Nel Cpr di Milano la quarantena nega il diritto alla difesaProteste davanti al Cpr di via Corelli contro il trasferimento dei migranti – LaPresse

Detenzione amministrativa La denuncia di quattro associazioni: «Se le autorità non possono garantire i diritti in questione i Cpr devono cessare la propria attività»

Pubblicato quasi 4 anni faEdizione del 10 dicembre 2020

L’isolamento sanitario ha impedito alle persone trattenute nel Centro di permanenza per il rimpatrio (Cpr) di via Corelli, a Milano, di incontrare per due settimane i propri avvocati e quindi esercitare il diritto alla difesa. È la denuncia dell’Associazione per gli studi giuridici sull’immigrazione (Asgi), dell’organizzazione di volontariato Naga, della campagna Lasciatecientrare e della rete Mai più lager-No ai Cpr. «Se le autorità competenti non possono garantire i diritti in questione anche in vigenza dei protocolli necessari per la tutela della salute delle persone trattenute, del personale e dei legali, i Cpr devono cessare la propria attività», affermano le associazioni.

I fatti risalgono ai quattordici giorni che vanno dal 16 al 30 novembre. Dopo che due tamponi hanno dato esito positivo al Covid-19 i circa quaranta reclusi sono stati completamente isolati. Il caso più drammatico è quello di un cittadino tunisino: a fine novembre avrebbe dovuto incontrare l’avvocato per firmare la nomina, ma il colloquio non si è potuto tenere. L’uomo ha tentato il suicidio due volte e al momento si trova ricoverato all’ospedale Niguarda senza aver ancora nominato il difensore. Gravi conseguenze hanno poi riguardato otto minori che non avrebbero mai dovuto trovarsi dietro le sbarre e invece ci sono rimasti per quasi tre settimane perché la procedura di accertamento dell’età è stata congelata per tutta la durata della quarantena.
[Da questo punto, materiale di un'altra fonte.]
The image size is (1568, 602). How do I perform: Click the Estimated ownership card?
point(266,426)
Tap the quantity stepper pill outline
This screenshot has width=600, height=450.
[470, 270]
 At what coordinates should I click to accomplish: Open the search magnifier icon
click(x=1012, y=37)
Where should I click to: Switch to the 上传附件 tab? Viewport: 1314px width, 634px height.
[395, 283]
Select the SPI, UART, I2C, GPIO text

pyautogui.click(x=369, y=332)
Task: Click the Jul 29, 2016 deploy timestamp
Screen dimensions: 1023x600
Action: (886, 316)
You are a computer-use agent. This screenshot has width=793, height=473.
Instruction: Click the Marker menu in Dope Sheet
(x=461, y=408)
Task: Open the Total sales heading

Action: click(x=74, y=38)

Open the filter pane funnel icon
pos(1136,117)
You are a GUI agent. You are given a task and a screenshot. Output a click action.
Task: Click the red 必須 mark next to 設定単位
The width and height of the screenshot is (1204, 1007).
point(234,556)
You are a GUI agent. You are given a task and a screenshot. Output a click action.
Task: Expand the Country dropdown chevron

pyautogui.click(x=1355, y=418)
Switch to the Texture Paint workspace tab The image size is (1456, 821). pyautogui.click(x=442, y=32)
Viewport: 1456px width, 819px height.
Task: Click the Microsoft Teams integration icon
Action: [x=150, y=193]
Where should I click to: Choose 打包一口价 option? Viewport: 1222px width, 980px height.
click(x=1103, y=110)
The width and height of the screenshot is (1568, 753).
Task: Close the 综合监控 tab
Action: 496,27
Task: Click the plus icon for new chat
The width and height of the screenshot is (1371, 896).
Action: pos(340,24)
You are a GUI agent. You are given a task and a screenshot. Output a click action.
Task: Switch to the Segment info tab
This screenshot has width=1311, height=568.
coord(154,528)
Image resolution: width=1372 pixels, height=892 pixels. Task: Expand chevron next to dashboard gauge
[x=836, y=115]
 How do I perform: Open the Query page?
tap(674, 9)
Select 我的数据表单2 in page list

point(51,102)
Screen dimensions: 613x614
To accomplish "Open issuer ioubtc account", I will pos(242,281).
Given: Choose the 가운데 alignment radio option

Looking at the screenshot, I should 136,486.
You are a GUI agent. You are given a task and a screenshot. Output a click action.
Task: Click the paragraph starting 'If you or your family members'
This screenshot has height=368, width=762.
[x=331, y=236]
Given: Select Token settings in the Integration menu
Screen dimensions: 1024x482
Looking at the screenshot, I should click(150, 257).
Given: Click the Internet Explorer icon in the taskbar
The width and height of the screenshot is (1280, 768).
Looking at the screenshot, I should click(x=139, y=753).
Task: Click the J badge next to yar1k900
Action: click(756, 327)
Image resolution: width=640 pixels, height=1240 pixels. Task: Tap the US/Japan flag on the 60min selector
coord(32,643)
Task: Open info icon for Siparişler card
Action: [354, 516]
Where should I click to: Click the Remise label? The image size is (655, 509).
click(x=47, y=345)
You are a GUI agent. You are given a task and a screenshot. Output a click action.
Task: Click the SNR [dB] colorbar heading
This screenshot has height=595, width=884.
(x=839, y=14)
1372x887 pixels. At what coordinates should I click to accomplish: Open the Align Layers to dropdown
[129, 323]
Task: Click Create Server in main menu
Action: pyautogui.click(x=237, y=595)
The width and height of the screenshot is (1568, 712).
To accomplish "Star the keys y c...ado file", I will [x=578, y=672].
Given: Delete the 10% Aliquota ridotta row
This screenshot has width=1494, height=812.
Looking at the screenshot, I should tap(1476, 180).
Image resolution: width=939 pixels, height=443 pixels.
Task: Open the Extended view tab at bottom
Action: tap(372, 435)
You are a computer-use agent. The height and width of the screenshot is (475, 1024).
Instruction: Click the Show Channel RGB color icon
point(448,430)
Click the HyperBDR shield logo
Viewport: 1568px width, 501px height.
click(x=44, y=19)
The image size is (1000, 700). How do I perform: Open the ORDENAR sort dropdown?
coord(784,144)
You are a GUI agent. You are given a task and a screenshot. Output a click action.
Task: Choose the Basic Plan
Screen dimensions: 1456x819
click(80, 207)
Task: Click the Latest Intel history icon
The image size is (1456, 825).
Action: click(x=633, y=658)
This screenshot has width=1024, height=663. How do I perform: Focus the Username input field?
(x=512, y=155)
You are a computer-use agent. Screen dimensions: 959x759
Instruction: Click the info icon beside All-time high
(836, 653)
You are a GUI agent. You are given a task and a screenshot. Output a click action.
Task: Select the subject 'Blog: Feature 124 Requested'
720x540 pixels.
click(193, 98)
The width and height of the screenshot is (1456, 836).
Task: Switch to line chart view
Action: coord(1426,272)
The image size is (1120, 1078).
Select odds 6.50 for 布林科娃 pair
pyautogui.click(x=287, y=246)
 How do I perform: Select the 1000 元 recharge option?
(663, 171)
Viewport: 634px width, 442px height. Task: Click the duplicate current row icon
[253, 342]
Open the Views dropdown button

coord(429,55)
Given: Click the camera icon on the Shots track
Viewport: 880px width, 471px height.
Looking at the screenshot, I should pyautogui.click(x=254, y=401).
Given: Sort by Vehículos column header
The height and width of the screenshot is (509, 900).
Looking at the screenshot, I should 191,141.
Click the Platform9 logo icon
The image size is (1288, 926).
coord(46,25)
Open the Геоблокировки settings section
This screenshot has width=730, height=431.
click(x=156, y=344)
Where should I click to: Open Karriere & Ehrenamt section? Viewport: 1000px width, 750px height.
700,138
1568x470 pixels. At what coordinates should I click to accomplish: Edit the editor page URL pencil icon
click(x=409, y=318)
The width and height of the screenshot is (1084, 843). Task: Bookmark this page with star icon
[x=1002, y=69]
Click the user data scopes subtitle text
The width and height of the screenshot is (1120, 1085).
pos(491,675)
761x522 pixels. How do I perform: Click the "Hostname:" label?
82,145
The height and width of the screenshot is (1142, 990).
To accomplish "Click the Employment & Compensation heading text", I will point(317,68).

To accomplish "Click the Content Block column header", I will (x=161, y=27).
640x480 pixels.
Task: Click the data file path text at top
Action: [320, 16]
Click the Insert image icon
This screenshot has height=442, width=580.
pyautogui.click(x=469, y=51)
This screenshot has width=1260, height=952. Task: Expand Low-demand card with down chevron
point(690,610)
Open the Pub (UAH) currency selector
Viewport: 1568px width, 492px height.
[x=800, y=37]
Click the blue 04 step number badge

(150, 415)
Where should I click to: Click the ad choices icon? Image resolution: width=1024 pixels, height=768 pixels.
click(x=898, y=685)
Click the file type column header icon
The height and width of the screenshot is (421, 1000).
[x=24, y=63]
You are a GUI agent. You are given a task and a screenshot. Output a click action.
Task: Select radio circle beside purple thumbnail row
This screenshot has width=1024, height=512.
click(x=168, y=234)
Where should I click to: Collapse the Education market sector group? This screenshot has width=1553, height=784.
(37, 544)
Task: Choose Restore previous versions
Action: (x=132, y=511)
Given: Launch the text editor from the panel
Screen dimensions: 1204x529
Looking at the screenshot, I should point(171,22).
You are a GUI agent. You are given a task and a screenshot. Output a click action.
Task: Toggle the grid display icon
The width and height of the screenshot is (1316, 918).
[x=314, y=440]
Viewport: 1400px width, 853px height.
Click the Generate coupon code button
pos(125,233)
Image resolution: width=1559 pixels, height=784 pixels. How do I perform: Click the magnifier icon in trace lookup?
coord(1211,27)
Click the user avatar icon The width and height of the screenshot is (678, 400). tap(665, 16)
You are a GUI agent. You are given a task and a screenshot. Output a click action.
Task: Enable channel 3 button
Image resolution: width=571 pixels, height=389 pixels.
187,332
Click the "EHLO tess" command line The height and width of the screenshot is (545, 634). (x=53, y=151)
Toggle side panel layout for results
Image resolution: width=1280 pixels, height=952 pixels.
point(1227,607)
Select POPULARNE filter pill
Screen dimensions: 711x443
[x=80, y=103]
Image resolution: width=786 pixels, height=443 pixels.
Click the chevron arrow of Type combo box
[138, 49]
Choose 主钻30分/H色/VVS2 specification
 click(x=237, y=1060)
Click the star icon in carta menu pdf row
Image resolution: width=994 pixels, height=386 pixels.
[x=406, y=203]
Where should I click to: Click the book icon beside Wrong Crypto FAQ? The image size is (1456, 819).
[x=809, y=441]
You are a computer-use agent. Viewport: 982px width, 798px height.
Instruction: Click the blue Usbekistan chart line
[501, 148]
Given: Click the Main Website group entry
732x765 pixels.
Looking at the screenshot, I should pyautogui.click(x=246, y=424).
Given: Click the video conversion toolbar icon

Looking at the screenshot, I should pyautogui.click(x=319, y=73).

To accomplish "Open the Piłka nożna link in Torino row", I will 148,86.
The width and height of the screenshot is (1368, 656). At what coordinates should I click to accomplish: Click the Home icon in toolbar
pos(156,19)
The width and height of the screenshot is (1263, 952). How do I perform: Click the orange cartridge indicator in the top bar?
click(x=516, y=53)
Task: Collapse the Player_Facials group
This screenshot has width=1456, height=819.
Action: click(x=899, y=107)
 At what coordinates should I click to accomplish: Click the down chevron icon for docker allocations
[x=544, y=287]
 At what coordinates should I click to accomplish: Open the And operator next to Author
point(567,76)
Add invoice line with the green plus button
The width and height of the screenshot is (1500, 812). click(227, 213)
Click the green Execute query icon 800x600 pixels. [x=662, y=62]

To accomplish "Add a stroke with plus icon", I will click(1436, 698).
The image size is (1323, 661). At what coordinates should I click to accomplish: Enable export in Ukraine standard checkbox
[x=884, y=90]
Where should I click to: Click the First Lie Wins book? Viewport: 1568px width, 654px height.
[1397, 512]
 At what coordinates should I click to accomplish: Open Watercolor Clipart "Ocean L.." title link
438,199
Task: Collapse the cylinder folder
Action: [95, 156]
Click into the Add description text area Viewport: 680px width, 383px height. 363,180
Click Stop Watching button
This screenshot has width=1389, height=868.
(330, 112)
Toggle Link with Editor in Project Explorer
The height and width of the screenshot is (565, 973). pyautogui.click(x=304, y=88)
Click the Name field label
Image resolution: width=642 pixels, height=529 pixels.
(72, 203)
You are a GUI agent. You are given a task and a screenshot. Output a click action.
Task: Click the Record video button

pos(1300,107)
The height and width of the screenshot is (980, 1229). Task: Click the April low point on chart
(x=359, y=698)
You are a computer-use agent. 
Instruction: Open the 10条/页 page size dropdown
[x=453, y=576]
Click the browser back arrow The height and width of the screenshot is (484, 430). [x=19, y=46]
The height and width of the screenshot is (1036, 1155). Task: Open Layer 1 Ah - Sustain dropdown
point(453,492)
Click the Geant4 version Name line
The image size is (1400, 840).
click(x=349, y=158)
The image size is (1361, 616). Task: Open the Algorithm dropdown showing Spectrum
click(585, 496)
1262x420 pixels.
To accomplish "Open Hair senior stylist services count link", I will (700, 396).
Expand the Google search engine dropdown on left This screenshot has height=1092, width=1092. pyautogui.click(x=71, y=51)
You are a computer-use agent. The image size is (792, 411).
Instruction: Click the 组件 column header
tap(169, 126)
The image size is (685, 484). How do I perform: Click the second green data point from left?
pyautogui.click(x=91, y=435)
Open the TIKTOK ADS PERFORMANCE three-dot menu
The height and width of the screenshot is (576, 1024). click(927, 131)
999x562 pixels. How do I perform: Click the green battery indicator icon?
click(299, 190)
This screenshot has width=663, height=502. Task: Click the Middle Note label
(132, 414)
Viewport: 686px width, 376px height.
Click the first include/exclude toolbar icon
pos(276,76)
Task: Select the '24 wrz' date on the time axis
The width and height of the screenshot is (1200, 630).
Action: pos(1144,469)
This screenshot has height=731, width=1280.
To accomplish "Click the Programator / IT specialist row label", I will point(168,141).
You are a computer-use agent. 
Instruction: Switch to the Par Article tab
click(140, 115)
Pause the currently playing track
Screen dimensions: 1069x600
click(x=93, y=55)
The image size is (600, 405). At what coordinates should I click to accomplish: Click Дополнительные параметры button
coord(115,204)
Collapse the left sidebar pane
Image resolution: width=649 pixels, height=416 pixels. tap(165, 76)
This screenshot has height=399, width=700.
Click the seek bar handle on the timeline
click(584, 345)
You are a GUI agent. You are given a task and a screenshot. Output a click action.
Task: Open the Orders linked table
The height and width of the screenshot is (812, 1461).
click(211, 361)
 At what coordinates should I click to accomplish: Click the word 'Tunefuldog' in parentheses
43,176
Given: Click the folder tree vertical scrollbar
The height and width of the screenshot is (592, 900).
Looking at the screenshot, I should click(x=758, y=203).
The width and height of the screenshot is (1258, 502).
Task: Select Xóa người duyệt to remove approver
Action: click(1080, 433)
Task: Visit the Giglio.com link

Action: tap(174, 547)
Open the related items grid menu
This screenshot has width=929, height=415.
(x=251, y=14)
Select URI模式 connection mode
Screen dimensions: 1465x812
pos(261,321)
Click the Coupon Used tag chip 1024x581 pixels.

Le ulteriori restrizioni si sono inserite in un quadro che le associazioni giudicavano già «fortemente critico» per le modalità di svolgimento dei colloqui con gli avvocati e la libertà di corrispondenza con il mondo esterno delle persone detenute. Nel Cpr milanese sono spesso assenti mediatori professionisti, manca la riservatezza nei colloqui e il diritto di comunicare con l’esterno è limitato. Lo hanno scritto in una lettera inviata il 27 novembre ai garanti dei detenuti, al tribunale di Milano e al giudice di pace. Le autorità competenti hanno risposto sulla questione dell’isolamento forzato affermando che è stato disposto nel rispetto del protocollo emergenziale. Vista l’evoluzione generale della pandemia, però, è difficile pensare che quei contagi rimangano un caso isolato. Il rischio di nuove gravi violazioni è dietro l’angolo.

La struttura di via Corelli ha riaperto il 29 settembre scorso tra le proteste di una parte della cittadinanza. Da allora è stata teatro di diverse rivolte. L’ultima, domenica scorsa, sembra averne reso inagibile una parte. L’amministrazione del centro è stata interpellata dal manifesto ma non ha voluto chiarire se e dove le persone delle aree danneggiate siano state spostate. Il Cpr è gestito da Luna Scs e Versoprobo Scs.